Ando há muito tempo a tomar anti-depressivos – oh, não muito fortes, mas enfim – e agora pergunto-me se não cometi um erro grave ao deixar-me seduzir por um artigo na Times que nos anos 90 falava tão entusiasticamente do Prozac. Há coisas e pessoas que suportei e provavelmente teria sido melhor que não as tivesse suportado. Há decisões que tomei e que provavelmente não teria tomado. Até que ponto a minha vida foi diferente do que teria sido se os meus estados de espírito e o meu comportamento em geral não tivessem começado a ser influenciados ou condicionados pelos medicamentos anti-depressivos? O que é que eu perdi e o que é que eu ganhei? Não sei, nunca o saberei. Só sei que as crises de pânico que me assaltavam antes de começar a tomar Prozac se resolviam com metade de um Victan, uma benzodiazepina ligeira, e que há dois anos me aconteceu ter de tomar dois desses comprimidos para nem sequer obter o efeito que obtinha antes com apenas meio comprimido. O que parece sugerir que o pânico que me invadia - o medo de estar a enlouquecer – era superficial, passageiro e não necessitava de nenhum Prozac. Mas fui eu que pedi ao meu médico para fazer a experiência e depois de dois meses difíceis em que me apetecia por vezes subir pelas paredes, achei que devia continuar. Fiz bem ou mal? Já disse que não sei.

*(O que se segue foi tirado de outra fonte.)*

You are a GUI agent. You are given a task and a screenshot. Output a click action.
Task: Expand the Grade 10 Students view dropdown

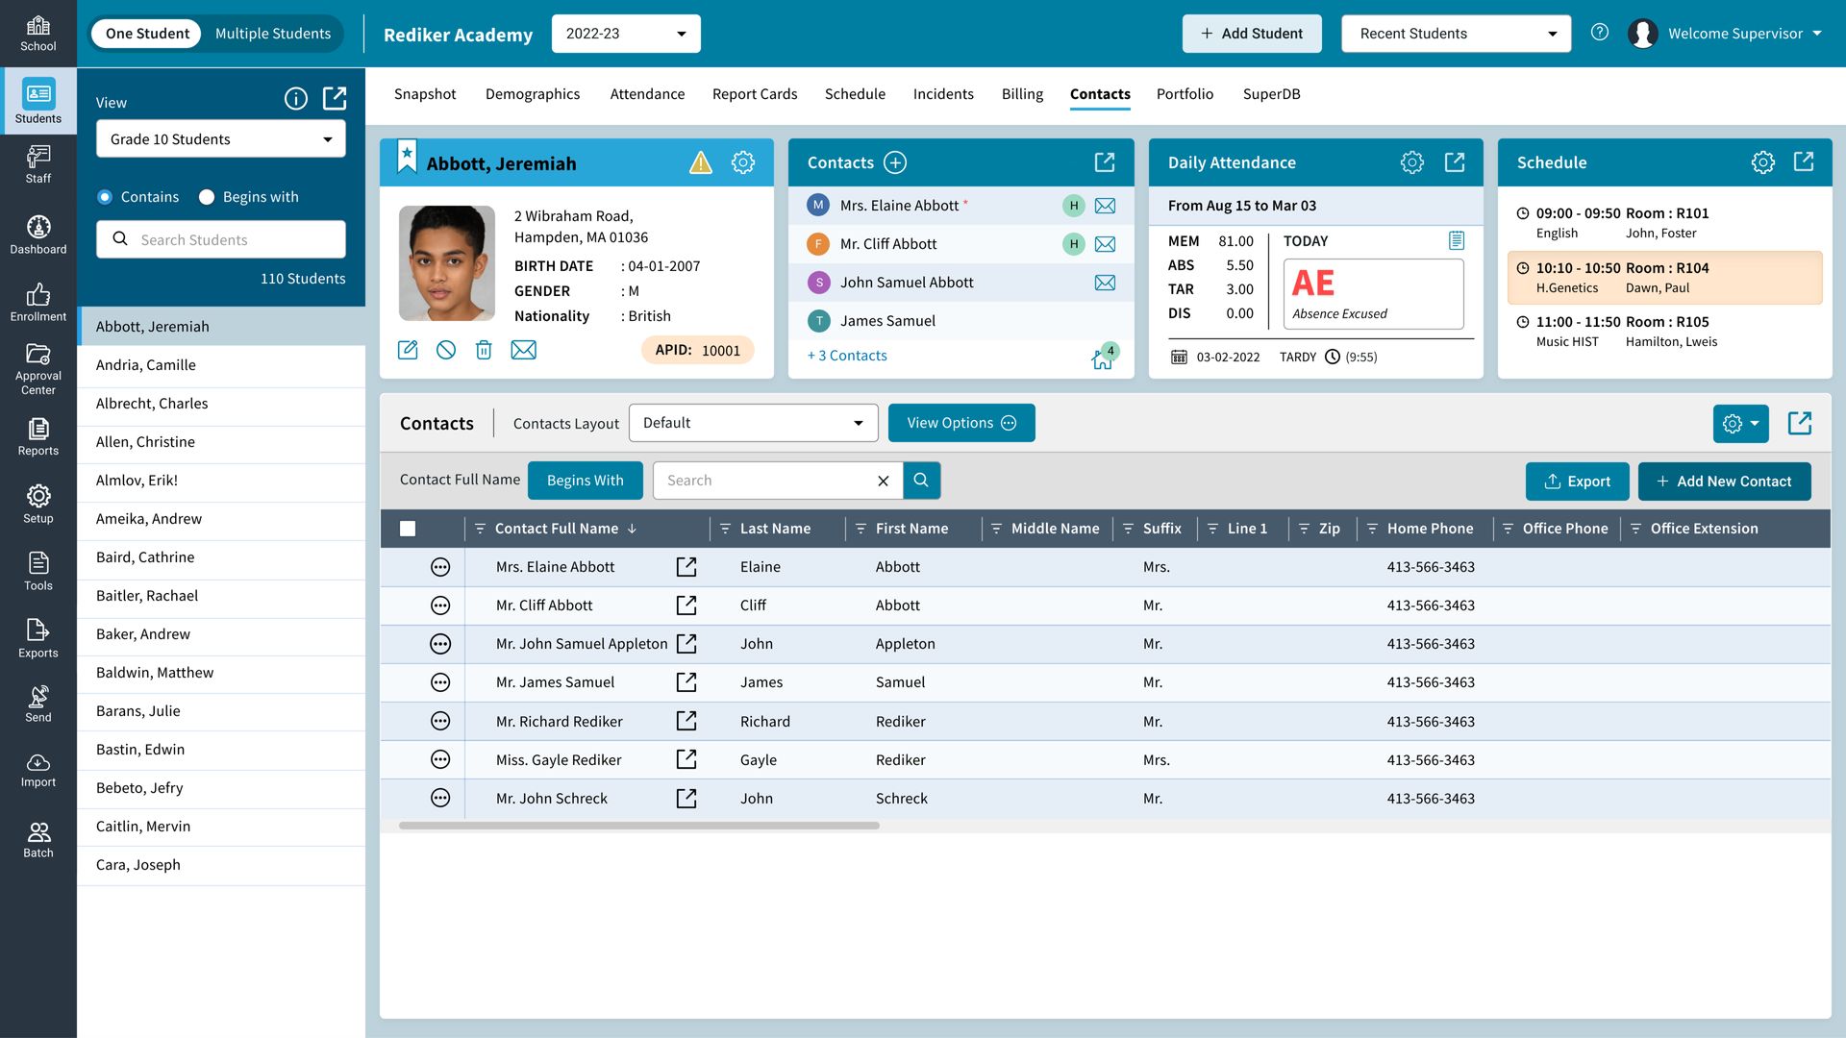220,138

Mas agora estou decidida a libertar-me de anti-depressivos. Já comecei a alternar com Hypericum Perforatum. Cada dois dias é só isso que tomo, em vez de Prozac e Welbutrin. Sinto coisas curiosas. Fico deprimida, mas tenho consciência disso e não me parece que seja grave. Durmo mais neste momento, fico por vezes menos combativa, menos interessada no que se passa lá fora. Mas o que sinto sobretudo é o regresso obsessivo e doloroso de alguns episódios da minha vida com que não estou nada satisfeita. Creio que entendi o que se passa: estou a voltar ao contacto directo com realidades desagradáveis, com os meus fracassos ou erros, e esse contacto é doloroso. Mas já percebi que, como diz o teu Waztlawick, se a situação é desesperada, no entanto não é séria nem grave. Rio-me. De mim mesma. E creio que vou robustecer a minha força de vontade e acabar por ficar na posse de uma coragem mais sã. Na verdade creio que já tinha saudades de ver o mundo e as pessoas que o habitam na sua dureza ameaçadora, com os seus vícios, sem ter a sensibilidade filtrada por medicamentos. Hei-de contar-te o que vai acontecendo, se for acontecendo alguma coisa digna de ser contada e tu quiseres saber.